++++ Data under study
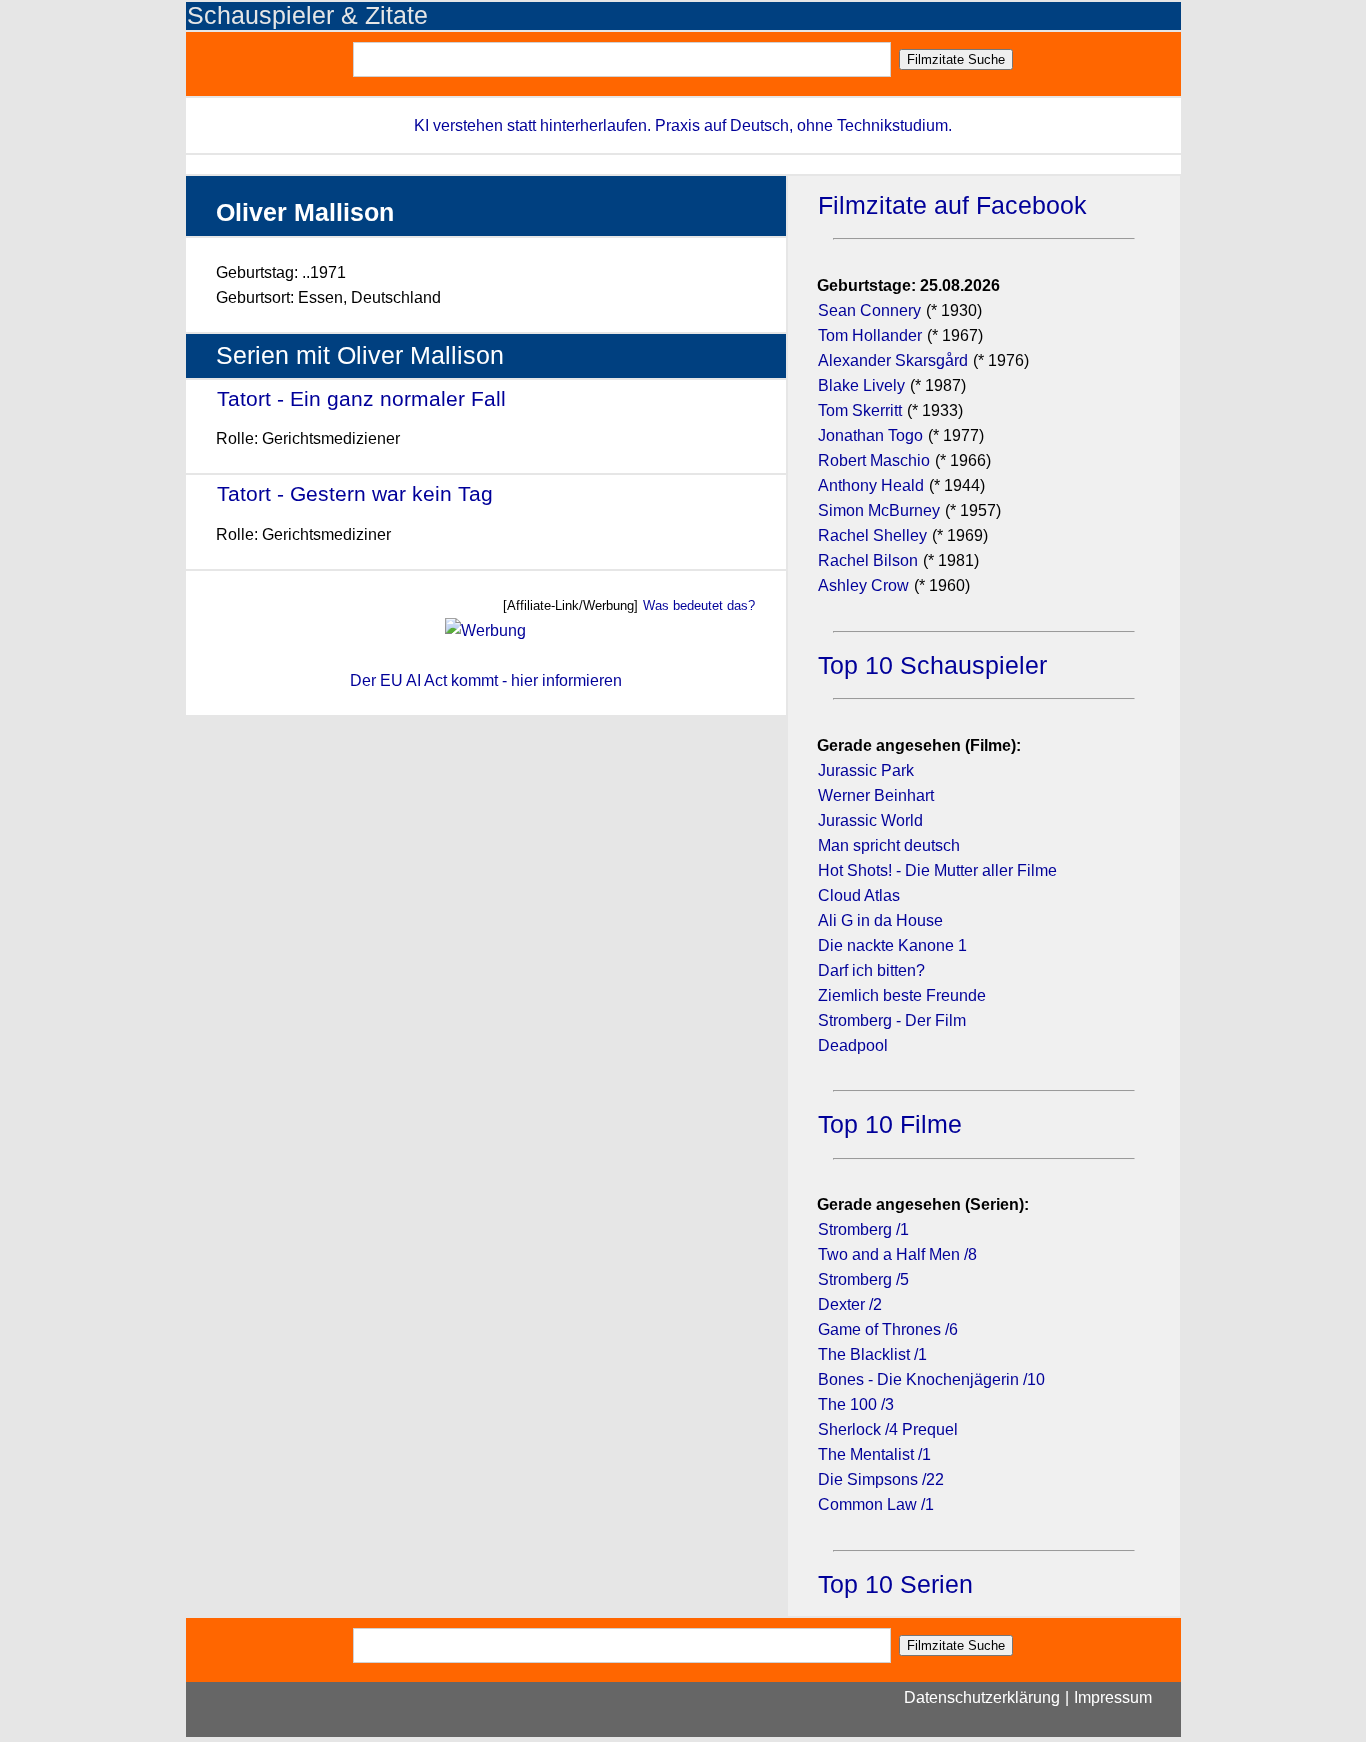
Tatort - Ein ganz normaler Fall (361, 398)
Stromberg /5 (863, 1279)
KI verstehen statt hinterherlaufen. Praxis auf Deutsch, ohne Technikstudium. (683, 125)
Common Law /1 (876, 1504)
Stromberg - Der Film (892, 1020)
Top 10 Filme (890, 1124)
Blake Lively (861, 385)
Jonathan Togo (870, 435)
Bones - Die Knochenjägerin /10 (931, 1379)
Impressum (1113, 1697)
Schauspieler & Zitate (307, 15)
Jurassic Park (866, 770)
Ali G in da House (880, 920)
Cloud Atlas (859, 895)
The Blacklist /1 (872, 1354)
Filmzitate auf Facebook (952, 205)
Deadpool (853, 1045)
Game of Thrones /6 (888, 1329)
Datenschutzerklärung (982, 1697)
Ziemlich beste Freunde (902, 995)
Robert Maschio (874, 460)
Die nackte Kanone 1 (892, 945)
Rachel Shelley (872, 535)
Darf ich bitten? (871, 970)
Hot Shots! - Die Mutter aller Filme (937, 870)
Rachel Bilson (868, 560)
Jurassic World (870, 820)
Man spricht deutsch (889, 845)
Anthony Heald (871, 485)
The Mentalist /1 (874, 1454)
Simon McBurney (879, 510)
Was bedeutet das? (699, 605)
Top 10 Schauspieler (932, 665)
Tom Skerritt (860, 410)
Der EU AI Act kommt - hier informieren (486, 680)
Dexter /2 (850, 1304)
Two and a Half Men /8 (897, 1254)
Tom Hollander (870, 335)
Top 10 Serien (895, 1584)
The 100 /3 (856, 1404)
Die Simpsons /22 (881, 1479)
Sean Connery (869, 310)
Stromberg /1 (863, 1229)
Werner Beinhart (876, 795)
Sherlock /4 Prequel (888, 1429)
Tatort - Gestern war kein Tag (355, 493)
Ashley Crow (863, 585)
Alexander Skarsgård (893, 360)
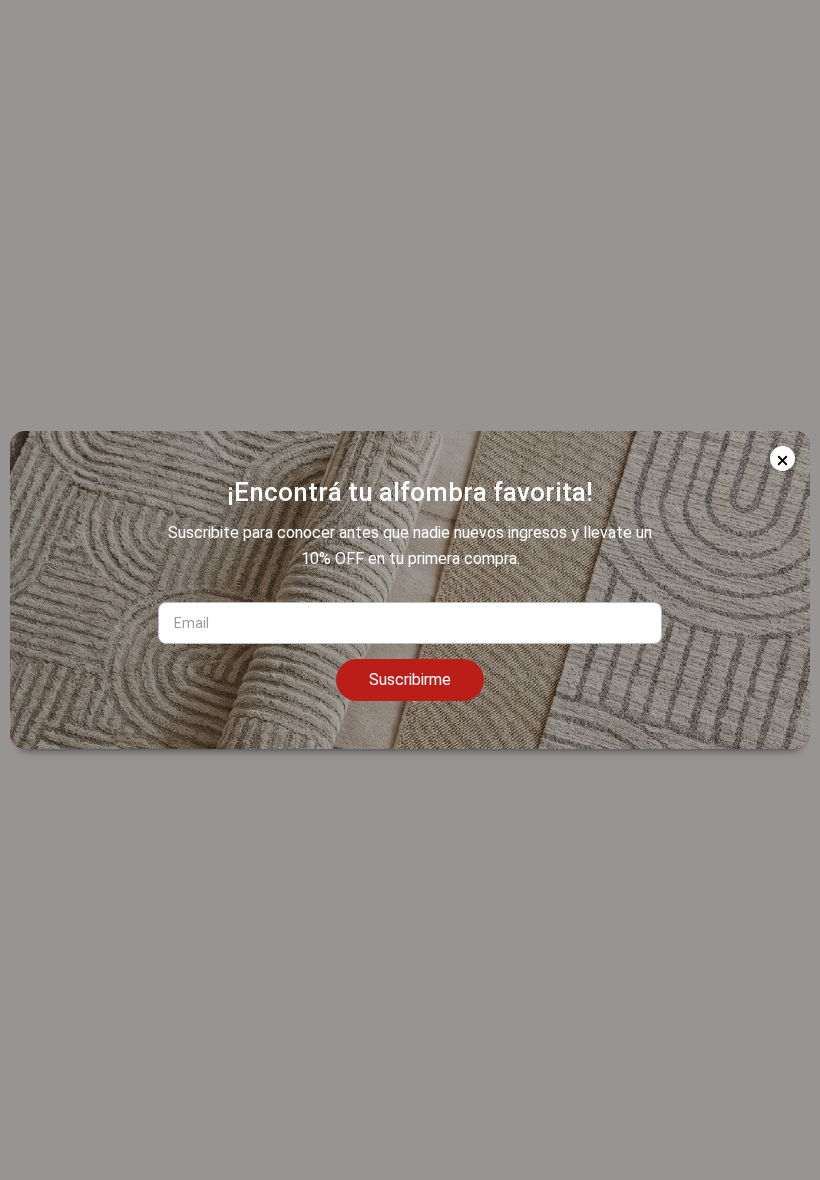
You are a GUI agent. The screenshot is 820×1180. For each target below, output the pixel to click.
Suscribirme (410, 679)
++++++++
:: Aim of the task ::
Above are the entries. Output exactly the lines beginning with the line that has "Anthony Heald (871, 485)" and ending with the line that has "Alexander Skarsgård (893, 360)".

:: Task result ::
Anthony Heald (871, 485)
The Mentalist /1 (874, 1454)
Simon McBurney (879, 510)
Was bedeutet das? (699, 605)
Top 10 Schauspieler (932, 665)
Tom Skerritt (860, 410)
Der EU AI Act kommt - hier informieren (486, 680)
Dexter /2 (850, 1304)
Two and a Half Men /8 (897, 1254)
Tom Hollander (870, 335)
Top 10 Serien (895, 1584)
The 100 /3 (856, 1404)
Die Simpsons /22 (881, 1479)
Sean Connery (869, 310)
Stromberg /1 (863, 1229)
Werner Beinhart (876, 795)
Sherlock /4 Prequel (888, 1429)
Tatort - Gestern war kein Tag (355, 493)
Ashley Crow (863, 585)
Alexander Skarsgård (893, 360)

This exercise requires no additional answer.